■ Text section:
►
A substantial grant of 31 million Yen (more than 79 million HUF) has been awarded to the Medical Help Where It Is Needed Foundation (abbreviated as MedSpot) by the Association of Medical Doctors of Asia (AMDA) of Japan, through a tendering scheme from the island state’s Ministry of Foreign Affairs.

The funds will be used by the MedSpot Foundation to provide health care to internally displaced people in Ukraine – children, women and the elderly – in accordance with the call for tenders. The grant will be used to bring medicines, disposables, bandages, medical and pharmaceutical equipment to Ukraine for medical and support work on the site.

Since last autumn, the Medspot Foundation has been going out with its own ambulance to settlements in Transcarpathia, where thousands of internally displaced people have arrived since the outbreak of the Russian-Ukrainian war (the population of Uzhhorod /Ungvár/, for example, has doubled in the last more than one year). Many of the arrivals are living in refugee shelters set up in sports halls, in kindergartens or on the upper floors of schools. The health care system has not been able to keep up with the dynamic growth in the population. MedSpot’s medical team of volunteer doctors, nurses and psychologists visits refugee camps and shelters during their missions, coordinated by a Ukrainian partner co-foundation, where they provide a 24-48 hour medical and mental health care to the residents, including almost 100-150 children and adults.

Tae NAMBA, a member of AMDA’s Board of Trustees, said after arriving in Budapest that AMDA’s assessment is that grant money for the necessary medical equipment, medicines, single-use items and medical supplies will be the most effective in this situation if it reaches the people in need in the most professional and fastest way to solve their health emergency problems. AMDA was looking for a partner based on the Japanese Ministry of Foreign Affairs’ call for tenders, where one of the goals was to help Ukrainian civilians. The Japanese and Hungarian organizations participated together in this tender programme, and the sum awarded will enable MedSpot to continue providing healthcare to Ukrainian civilians in Transcarpathia.

Dr András Spányik, head of MedSpot’s medical team, described the foundation’s relationship with the Japanese Health Mission as an extremely strong and supportive collaboration. As he emphasized: a few days after the outbreak of the Russian-Ukrainian war, MedSpot’s medical team was already providing medical and mental health care to refugees at the refugee centre near the border in Beregsurány, and shortly afterwards a colleague with medical degree from AMDA arrived, with whom we had the opportunity to work together in refugee care for months.

The AMDA (Association of Medical Doctors of Asia) Japan Health Mission was founded in 1984 by Dr Shigeru Suganami: they are involved in emergency relief and community development worldwide. Their philosophy, ‘sogo-fujo’, is rooted in traditional Japanese community life, and in this spirit they consider humanitarian aid as a kind of circularity. AMDA has conducted 245 emergency relief missions in 60 countries and areas since its inception. Additionally, AMDA has been granted UN ECOSOC (Economic and Social Council of the United Nations) General Consultative Status.
◄
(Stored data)
►
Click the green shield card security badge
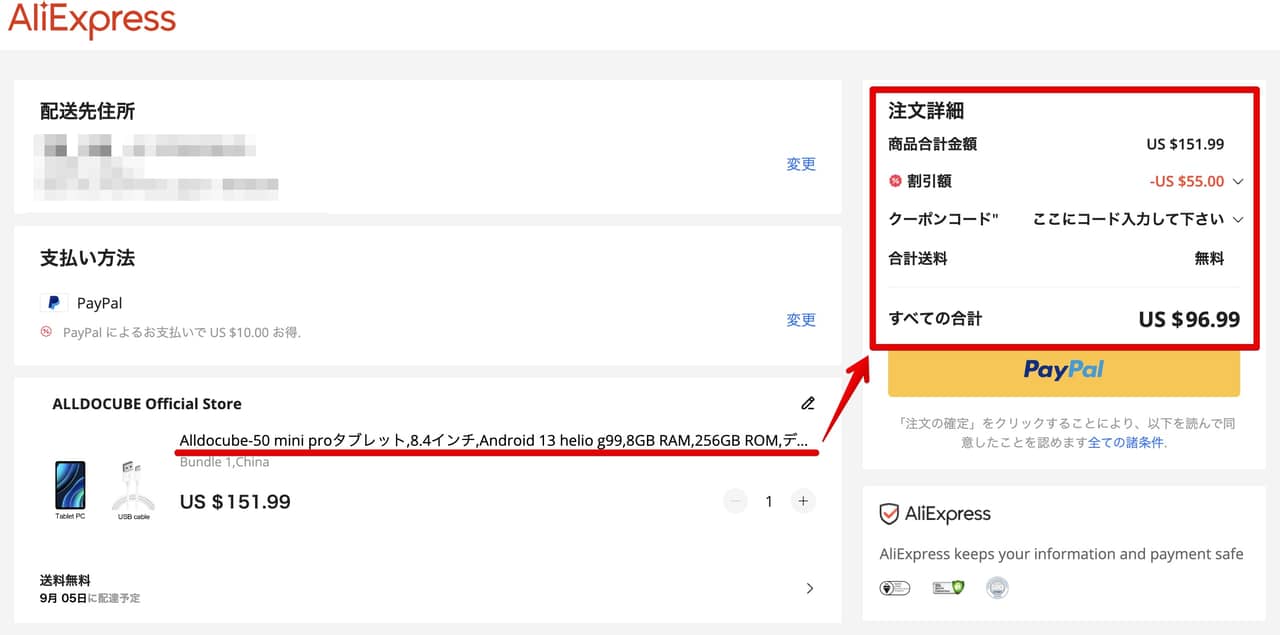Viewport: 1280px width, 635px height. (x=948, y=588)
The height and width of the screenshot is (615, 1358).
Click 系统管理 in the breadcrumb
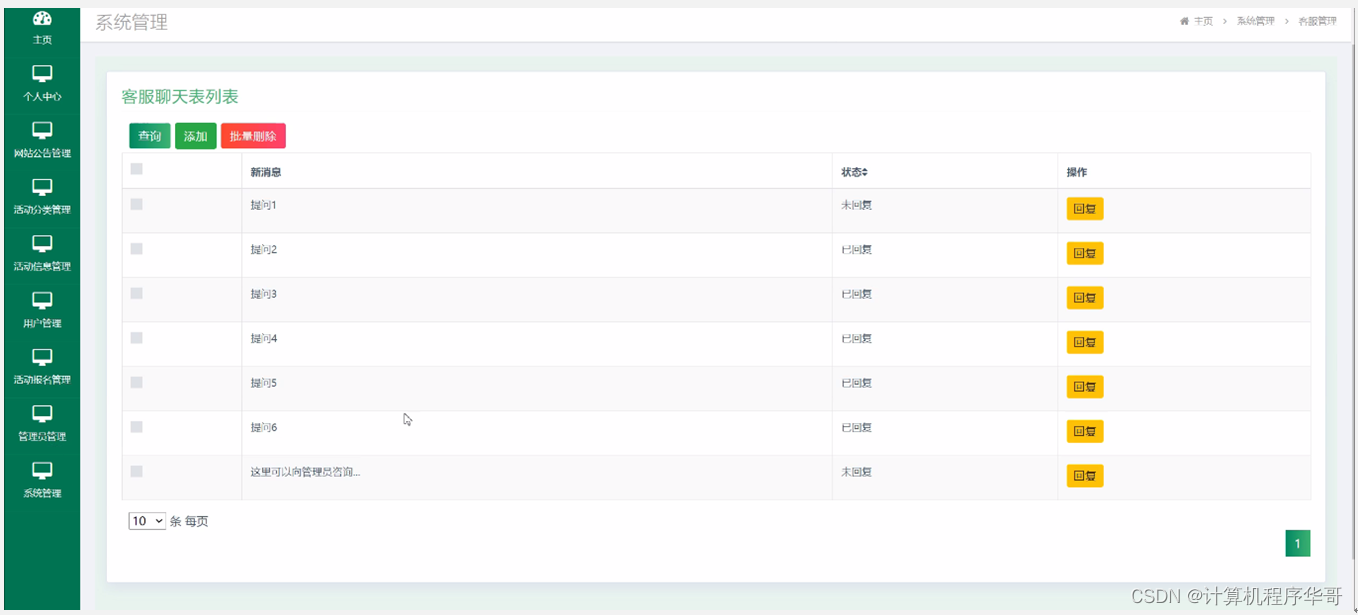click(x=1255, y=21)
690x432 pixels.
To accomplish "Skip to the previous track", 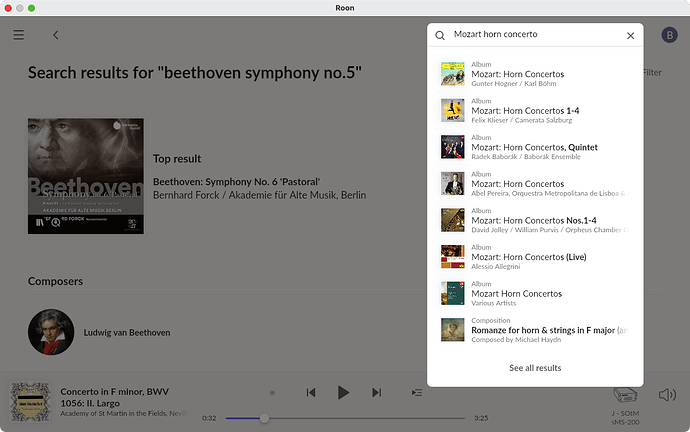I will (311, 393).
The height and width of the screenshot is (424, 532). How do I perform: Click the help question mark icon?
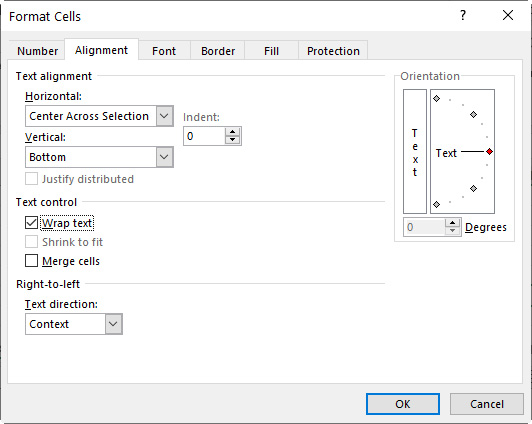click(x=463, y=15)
◄
■ Tasks:
- a) Reproduce everything in the MedSpot grant article from "The AMDA (Association" down to "General Consultative Status.", replacing "humanitarian aid" with "humanitarian assistance".
- b) For each statement, indicate whether it agrees with the MedSpot grant article, answering yes or no and quoting the deciding words.
(i) The grant was awarded through a tendering scheme of Japan's Ministry of Foreign Affairs.
(ii) AMDA was founded in 1994.
(iii) MedSpot's medical team provides 24-48 hour medical and mental health care to residents of shelters.
- c) According to the MedSpot grant article, where was MedSpot's medical team providing care to refugees a few days after the outbreak of the Russian-Ukrainian war?
Rely solely on the MedSpot grant article for this work.

■ Answers given:
- a)
The AMDA (Association of Medical Doctors of Asia) Japan Health Mission was founded in 1984 by Dr Shigeru Suganami: they are involved in emergency relief and community development worldwide. Their philosophy, ‘sogo-fujo’, is rooted in traditional Japanese community life, and in this spirit they consider humanitarian assistance as a kind of circularity. AMDA has conducted 245 emergency relief missions in 60 countries and areas since its inception. Additionally, AMDA has been granted UN ECOSOC (Economic and Social Council of the United Nations) General Consultative Status.

- b)
(i) Yes: "through a tendering scheme from the island state’s Ministry of Foreign Affairs"
(ii) No: "was founded in 1984 by Dr Shigeru Suganami"
(iii) Yes: "they provide a 24-48 hour medical and mental health care to the residents"

- c) At the refugee centre near the border in Beregsurány.